Dugaan Penggelembungan Suara Caleg di Golkar, Anthon Sihombing Tatap MK

Share this:
FERRY SIHOMBING-BMG
Caleg DPR RI dari Partai Golkar, Anthon Sihombing saat diwawancarai wartawan.

SIANTAR, BENTENGTIMES.com– Calon legislatif (caleg) DPR RI dari Partai Golkar Anthon Sihombing berencana menggugat perolehan suara Partai Golkar di daerah pemilihan (Dapil) Sumut III ke Mahkamah Konstitusi (MK). Hal ini dilakukan karena adanya dugaan kecurangan saat pelaksanaan pemilihan umum (Pemilu), 17 April 2019 lalu. Anthon menyebutkan, kecurangan yang terjadi di beberapa kabupaten dan kota di dapil Sumut III sangat mengecewakan.

“Kemarin di Nias Barat, KPU membuka kotak suara. Sementara, di Kabupaten Asahan, Bawaslu sudah mengambil sampel di 7 desa dari sebagian kecamatan. Sudah ada penggelembungan, seharusnya dibuka kotak suara,” kata Anthon, saat ditemui di salah satu kantor pemenangannya di Siantar, Sabtu (11/5/2018).

Politisi asal Siantar ini menjelaskan, KPU dan Bawaslu tidak melaksanakan tugasnya dengan baik lantaran tidak menindaklanjuti temuan yang sudah dilaporkannya ke Bawaslu.

“Karena mereka mengesahkan suara yang ilegal. Dan, ada perubahan dari C1 ke DA1 untuk Kabupaten Asahan.

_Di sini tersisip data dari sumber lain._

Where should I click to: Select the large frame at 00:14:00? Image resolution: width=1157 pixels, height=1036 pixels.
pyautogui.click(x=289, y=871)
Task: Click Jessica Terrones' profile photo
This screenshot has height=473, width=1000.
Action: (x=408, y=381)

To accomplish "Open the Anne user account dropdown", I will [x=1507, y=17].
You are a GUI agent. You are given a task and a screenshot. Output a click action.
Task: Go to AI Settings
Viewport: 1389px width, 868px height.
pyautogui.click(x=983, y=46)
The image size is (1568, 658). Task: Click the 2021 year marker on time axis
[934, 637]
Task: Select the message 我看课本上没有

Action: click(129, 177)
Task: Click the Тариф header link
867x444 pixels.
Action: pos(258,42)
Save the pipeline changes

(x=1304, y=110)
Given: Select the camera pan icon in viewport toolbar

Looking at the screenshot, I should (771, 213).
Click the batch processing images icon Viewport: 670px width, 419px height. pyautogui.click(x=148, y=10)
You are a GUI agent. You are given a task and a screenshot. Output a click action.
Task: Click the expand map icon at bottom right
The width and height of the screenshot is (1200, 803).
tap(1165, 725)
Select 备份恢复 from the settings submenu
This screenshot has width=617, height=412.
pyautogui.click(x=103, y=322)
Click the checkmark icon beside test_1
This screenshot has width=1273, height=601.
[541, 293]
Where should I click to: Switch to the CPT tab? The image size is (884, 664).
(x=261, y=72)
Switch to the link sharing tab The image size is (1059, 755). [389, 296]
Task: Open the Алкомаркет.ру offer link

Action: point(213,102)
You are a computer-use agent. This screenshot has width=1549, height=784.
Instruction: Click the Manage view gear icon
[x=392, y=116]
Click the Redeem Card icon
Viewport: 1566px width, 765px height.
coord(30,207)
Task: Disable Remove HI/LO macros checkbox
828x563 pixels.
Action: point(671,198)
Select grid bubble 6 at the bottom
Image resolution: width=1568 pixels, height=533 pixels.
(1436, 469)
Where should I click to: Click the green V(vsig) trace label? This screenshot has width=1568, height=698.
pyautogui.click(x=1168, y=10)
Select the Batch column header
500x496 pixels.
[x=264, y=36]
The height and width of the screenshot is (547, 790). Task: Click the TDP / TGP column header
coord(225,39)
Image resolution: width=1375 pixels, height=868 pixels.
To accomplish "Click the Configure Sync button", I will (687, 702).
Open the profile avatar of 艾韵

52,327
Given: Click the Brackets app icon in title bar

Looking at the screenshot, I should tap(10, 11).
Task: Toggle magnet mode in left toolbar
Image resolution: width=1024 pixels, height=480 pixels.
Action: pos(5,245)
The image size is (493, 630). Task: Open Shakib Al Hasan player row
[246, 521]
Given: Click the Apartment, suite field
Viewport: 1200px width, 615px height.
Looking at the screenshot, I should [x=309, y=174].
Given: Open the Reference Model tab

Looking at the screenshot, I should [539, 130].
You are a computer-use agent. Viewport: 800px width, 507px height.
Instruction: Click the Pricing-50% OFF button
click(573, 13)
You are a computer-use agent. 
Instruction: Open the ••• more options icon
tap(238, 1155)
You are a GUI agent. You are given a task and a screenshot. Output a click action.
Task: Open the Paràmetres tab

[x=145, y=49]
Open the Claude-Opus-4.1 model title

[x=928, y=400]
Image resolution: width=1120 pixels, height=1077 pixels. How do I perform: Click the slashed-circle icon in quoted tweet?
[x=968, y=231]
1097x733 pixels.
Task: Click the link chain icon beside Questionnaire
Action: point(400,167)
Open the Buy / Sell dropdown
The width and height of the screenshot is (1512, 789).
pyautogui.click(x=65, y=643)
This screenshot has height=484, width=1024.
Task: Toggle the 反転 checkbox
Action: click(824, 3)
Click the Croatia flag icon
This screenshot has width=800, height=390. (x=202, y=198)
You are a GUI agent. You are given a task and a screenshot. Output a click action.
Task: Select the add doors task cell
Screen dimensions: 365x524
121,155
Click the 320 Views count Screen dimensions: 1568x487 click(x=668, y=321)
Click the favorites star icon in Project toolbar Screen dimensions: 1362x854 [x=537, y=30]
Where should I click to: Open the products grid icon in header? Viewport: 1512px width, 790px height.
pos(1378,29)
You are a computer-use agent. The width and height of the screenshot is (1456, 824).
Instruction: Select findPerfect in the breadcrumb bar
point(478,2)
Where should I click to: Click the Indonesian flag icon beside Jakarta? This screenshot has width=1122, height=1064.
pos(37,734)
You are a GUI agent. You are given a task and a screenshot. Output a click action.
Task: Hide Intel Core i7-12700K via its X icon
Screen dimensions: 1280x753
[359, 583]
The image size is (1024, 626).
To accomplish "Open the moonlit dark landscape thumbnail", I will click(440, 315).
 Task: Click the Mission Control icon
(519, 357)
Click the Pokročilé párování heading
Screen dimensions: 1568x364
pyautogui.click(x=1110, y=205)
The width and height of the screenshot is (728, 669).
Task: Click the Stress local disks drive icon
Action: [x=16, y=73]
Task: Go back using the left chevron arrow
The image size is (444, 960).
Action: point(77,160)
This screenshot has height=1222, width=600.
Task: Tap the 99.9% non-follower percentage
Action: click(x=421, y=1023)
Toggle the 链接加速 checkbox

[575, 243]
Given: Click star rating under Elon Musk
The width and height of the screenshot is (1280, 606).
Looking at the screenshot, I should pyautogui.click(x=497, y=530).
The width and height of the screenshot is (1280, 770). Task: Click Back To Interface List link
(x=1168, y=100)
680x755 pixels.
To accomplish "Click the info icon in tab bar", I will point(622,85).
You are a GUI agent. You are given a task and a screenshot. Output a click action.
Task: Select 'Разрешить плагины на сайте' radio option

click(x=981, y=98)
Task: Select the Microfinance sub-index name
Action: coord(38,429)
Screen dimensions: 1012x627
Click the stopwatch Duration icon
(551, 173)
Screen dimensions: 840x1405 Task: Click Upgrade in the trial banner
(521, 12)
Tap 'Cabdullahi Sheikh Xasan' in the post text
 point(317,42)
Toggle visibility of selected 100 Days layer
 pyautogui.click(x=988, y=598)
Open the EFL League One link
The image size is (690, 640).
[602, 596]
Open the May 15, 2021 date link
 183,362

Lalu, di Langkat suara juga berubah di DB1. Ini masyarakat sudah tahu, kok mereka berani memainkan ini,” keluh Anthon.

Anthon mengaku heran. Sebab, KPU Sumut mengesahkan pleno di Kabupaten Asahan. Padahal, ada laporan ke Bawaslu.

“Mengapa Bawaslu membiarkan hal ini terjadi? Ini jelas KPU berlaku curang. Bawaslu pun tidak menindaklanjuti dan tidak memroses laporan yang ada. Makanya, kemarin saya melaporkan ulang ke Bawaslu atas temuan kami,” jelasnya.

BacaDugaan Penggelembungan Suara Golkar, Seluruh PPK di Asahan Diadukan

BacaAnthon Sihombing Masih Yakin Peraih Suara Tertinggi Golkar di Sumut 3

Ia menjelaskan, untuk di Kabupaten Asahan, Formulir C1 tidak terbuka. Padahal, dokumen ini merupakan dokumen terbuka untuk masyarakat.

“Bagaimana nanti? Mau dilantik jadi DPR tapi mencuri suara. Bawaslu seharusnya bertindak profesional karena di depan mata sudah ada penggelembungan suara, tetapi dibiarkan. Ini jadi pertanyaan apakah ada keistimewaan kepada caleg lain. Ini jadi pertanyaan dan ini akan sudah layak dibawa ke unsur pidana karena ini sudah merusak pemilihan umum,” ucapnya.